In the final round of voting, Deputy Mike Torode beat Deputy Peter Roffey by 24 votes to 22.

Deputy Torode did not seek reelection in 2008, and Deputy Lyndon Trott was elected by the States to the post of Chief Minister, defeating the following other candidates: Bernard Flouquet, Al Brouard, Hunter Adam, Carla McNulty Bauer and David de Lisle.

==Election of 2012==
The election of a new Chief Minister to replace Lyndon Trott took place at a meeting of the States on 1 May 2012. Lyndon Trott, Jonathan Le Tocq and Peter Harwood all expressed interest in the position, but only Deputies Harwood and Le Tocq were nominated.

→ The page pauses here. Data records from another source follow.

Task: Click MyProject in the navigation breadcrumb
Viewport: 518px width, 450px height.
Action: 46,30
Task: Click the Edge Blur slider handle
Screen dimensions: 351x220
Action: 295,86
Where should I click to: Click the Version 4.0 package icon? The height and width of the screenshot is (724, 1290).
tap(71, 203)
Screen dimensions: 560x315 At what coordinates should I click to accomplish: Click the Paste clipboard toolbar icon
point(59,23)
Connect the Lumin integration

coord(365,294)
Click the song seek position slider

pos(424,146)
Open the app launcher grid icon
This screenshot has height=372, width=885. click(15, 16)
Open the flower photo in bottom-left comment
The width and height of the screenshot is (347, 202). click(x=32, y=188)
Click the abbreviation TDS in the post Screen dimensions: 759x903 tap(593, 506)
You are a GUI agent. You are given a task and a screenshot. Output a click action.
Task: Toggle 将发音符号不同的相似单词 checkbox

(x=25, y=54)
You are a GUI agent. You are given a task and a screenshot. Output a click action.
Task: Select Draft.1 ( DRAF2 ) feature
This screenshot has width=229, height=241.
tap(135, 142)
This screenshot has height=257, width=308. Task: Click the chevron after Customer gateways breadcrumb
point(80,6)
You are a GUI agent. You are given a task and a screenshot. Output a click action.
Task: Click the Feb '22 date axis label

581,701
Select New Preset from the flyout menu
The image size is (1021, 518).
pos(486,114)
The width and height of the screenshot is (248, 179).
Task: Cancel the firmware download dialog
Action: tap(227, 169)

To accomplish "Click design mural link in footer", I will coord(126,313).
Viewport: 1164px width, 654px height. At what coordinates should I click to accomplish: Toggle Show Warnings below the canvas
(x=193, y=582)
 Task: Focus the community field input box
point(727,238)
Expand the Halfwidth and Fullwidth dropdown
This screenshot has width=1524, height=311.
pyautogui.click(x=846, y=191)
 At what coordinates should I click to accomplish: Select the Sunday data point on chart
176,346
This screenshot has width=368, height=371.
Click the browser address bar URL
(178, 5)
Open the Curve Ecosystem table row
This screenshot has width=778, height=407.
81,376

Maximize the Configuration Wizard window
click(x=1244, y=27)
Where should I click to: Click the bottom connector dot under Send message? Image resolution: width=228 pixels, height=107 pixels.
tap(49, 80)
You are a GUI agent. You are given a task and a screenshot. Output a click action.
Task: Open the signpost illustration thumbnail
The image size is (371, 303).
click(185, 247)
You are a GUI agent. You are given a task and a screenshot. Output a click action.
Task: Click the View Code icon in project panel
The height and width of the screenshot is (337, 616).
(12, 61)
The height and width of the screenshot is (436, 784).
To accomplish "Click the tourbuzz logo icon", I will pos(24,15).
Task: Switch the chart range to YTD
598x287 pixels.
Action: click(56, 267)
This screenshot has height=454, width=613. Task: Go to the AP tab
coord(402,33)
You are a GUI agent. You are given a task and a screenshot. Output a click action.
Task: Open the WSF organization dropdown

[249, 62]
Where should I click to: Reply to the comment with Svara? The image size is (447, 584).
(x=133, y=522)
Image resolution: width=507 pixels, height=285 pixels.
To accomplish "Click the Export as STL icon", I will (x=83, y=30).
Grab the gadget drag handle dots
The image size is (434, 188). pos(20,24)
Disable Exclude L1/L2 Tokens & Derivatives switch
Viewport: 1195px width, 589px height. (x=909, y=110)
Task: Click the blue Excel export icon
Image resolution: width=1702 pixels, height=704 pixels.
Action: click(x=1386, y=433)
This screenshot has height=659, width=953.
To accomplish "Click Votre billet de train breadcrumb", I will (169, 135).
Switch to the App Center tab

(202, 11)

In the final round of voting, Deputy Peter Harwood beat Deputy Jonathan Le Tocq by 27 votes to 20.

==Election of 2014==
The resignation of Deputy Peter Harwood as Chief Minister on 25 February caused an election that was held on 12 March 2014. Nominations opened at 9am on 27 February and closed at 5pm on 6 March. Jonathan Le Tocq was elected.

The position of Chief Minister was abolished from 1 May 2016.

== Deputies ==
Heidi Soulsby became the first female Deputy Chief Minister of Guernsey in October 2020.